- **Work item**: Once you have checked each line below for the word "notifications", give the number of lines that have it and nothing further.

- **Entries provided**:
——
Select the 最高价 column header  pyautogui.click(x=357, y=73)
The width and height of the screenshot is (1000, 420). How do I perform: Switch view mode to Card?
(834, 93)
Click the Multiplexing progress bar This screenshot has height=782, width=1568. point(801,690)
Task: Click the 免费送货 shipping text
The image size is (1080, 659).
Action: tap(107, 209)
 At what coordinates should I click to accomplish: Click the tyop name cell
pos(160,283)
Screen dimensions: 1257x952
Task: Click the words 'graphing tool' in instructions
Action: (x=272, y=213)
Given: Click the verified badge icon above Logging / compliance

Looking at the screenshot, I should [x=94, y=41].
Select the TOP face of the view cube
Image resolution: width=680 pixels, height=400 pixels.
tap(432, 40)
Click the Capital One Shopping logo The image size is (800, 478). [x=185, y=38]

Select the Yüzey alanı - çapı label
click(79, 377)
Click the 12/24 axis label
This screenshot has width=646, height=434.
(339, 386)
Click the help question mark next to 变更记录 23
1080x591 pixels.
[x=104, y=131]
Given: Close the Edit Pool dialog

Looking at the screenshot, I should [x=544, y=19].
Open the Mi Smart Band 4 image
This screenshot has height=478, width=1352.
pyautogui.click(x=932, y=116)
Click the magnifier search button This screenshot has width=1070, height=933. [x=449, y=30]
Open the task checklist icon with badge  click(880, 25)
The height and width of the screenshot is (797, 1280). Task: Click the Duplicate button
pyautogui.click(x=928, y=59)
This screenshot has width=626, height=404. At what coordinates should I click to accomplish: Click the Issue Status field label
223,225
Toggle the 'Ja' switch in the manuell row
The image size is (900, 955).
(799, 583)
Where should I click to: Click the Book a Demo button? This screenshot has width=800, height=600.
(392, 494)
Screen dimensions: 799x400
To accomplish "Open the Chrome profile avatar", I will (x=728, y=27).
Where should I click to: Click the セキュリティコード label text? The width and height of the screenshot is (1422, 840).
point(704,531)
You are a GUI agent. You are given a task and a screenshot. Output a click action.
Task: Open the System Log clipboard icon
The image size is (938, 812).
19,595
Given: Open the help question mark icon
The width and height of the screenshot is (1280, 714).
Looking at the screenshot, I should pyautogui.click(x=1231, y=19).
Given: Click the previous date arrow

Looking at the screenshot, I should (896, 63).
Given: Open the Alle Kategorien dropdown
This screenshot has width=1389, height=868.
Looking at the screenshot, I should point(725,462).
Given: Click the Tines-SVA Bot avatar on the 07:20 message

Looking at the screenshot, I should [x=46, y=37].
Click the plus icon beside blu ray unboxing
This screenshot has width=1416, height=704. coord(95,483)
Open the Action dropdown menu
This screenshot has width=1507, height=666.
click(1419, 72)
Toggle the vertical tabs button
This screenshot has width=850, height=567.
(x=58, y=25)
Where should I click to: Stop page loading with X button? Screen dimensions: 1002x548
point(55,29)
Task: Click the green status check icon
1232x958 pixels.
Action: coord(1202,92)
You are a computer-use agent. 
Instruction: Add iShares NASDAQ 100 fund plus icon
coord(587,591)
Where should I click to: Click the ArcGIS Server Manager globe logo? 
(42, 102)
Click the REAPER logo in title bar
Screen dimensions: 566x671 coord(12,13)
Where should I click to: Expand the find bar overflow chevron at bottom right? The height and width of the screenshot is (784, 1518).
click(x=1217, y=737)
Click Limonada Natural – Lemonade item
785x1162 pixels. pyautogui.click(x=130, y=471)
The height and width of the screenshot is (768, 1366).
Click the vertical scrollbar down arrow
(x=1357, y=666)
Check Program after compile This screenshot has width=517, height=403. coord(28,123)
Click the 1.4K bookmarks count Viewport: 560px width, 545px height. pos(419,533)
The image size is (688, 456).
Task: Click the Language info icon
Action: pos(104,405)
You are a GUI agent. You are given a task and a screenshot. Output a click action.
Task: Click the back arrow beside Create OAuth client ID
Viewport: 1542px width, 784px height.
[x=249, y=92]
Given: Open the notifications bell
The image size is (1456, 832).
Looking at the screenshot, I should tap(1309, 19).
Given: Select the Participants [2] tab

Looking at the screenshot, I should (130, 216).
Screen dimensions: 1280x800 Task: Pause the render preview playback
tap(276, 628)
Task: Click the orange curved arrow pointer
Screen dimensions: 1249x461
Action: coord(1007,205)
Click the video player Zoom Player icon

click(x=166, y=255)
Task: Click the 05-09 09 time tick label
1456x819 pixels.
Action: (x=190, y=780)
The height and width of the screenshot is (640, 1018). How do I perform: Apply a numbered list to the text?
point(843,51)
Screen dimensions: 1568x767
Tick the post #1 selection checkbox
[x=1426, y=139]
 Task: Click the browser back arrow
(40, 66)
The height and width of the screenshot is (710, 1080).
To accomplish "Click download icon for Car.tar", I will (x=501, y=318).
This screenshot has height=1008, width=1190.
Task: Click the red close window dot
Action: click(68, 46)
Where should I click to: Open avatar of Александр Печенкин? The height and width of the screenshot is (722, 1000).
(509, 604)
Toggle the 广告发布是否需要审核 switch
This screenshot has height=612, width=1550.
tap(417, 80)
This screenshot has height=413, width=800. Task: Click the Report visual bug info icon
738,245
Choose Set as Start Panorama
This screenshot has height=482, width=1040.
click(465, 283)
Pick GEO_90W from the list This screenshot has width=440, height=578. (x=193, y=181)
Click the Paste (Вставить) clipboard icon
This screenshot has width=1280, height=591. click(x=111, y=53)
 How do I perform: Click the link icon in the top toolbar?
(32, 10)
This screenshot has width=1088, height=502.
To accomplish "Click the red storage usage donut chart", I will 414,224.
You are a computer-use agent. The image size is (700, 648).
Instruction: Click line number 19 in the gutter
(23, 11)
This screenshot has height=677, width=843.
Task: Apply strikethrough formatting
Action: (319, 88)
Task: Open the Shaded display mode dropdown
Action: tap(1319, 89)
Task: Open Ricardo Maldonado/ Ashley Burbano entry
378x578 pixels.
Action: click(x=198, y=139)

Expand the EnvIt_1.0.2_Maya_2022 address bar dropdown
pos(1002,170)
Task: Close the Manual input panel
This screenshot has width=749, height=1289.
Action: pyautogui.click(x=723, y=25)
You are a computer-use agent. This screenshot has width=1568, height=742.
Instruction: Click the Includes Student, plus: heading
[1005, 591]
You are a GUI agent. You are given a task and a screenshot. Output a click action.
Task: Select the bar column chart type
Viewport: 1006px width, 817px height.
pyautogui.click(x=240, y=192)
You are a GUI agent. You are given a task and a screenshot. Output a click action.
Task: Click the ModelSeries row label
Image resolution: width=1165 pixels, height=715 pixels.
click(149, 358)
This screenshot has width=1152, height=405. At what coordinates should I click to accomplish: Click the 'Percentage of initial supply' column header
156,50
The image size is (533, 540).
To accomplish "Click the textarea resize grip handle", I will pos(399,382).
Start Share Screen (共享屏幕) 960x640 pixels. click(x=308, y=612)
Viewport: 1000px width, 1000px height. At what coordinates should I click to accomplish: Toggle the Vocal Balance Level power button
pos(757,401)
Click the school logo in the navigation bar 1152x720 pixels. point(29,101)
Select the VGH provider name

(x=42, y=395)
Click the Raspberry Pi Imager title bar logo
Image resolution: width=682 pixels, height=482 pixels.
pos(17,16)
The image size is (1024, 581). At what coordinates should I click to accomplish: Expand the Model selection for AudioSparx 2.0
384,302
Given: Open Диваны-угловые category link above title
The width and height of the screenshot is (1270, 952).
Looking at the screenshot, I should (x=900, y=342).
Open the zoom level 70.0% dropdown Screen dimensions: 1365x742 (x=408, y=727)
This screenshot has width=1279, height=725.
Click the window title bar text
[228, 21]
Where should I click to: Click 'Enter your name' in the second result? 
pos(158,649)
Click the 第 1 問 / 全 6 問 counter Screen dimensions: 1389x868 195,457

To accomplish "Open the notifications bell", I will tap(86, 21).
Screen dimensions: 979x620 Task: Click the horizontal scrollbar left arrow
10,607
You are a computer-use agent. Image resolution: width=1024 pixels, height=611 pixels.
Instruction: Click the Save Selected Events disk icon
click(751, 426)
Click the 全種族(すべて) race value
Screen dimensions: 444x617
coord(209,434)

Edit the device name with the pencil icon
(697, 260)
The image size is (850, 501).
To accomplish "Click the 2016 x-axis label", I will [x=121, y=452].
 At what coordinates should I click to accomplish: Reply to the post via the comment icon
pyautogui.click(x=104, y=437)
——
- **Answer to this task**: 2